When you drop the tuning, the strings get lower. This means that they will have less tension and may require some adjustments to hold the tuning properly. It’s important to use the right gauge of strings for Drop C tuning to avoid damage to your guitar.
What if my string gets snapped?
If a string snaps while you’re playing in Drop C tuning, don’t panic! It’s not irreparable damage. Simply swap out the broken string with a new one and retune.
Is Drop C tuning only for rock and metal songs?
While Drop C tuning is common in rock and metal music, it can be used in any genre. It facilitates power chords and extended range, giving a unique flavor to any song.
Do I need special equipment to play in Drop C tuning?
No, you don’t need any special equipment. However, it’s important to set up your guitar properly to handle the lower tuning. This may require adjustments to the bridge and possibly the nut.
Will Drop C tuning wear out my guitar faster?
No, Drop C tuning won’t wear out your guitar faster than standard tuning. However, it may cause some wear on the strings over time, so it’s important to change them regularly.
Is it easier or harder to play in Drop C tuning?
It’s a little of both. Drop C tuning makes it easier to play power chords and facilitates extended range. However, it can be more difficult to play certain chords and requires some adjustments in playing style.
What’s the difference between Drop C and alternate tunings?
Drop C tuning is an alternate tuning, but unlike other alternate tunings, it only drops the sixth string down to C. This gives the guitar more power and flexibility in playing chords.
Can I switch back and forth between Drop C and standard tuning?
Yes, you can switch back and forth between Drop C and standard tuning. However, it’s important to retune your guitar properly each time to avoid damage to the strings.
What songs use Drop C tuning?
Some popular songs that use Drop C tuning include “Heaven and Hell” by Black Sabbath, “Live and Let Die” by Guns N’ Roses, “How You Remind Me” by Nickelback, and “Heart-Shaped Box” by Nirvana.
What’s the theory behind Drop C tuning?
Drop C tuning is based on the theory that lowering the sixth string to C gives the guitar a more sonorous and powerful sound. It also facilitates playing power chords and extended range.

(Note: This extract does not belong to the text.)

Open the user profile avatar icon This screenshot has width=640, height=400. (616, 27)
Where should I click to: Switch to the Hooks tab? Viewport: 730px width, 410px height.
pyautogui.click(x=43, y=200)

So there you have it- everything you need to know about drop c tuning. It’s not as hard as you might think, and with a little practice, you can use it to make your guitar sound much heavier. So don’t be afraid to give it a try!
I'm Joost Nusselder, the founder of Neaera and a content marketer, dad, and love trying out new equipment with guitar at the heart of my passion, and together with my team, I've been creating in-depth blog articles since 2020 to help loyal readers with recording and guitar tips.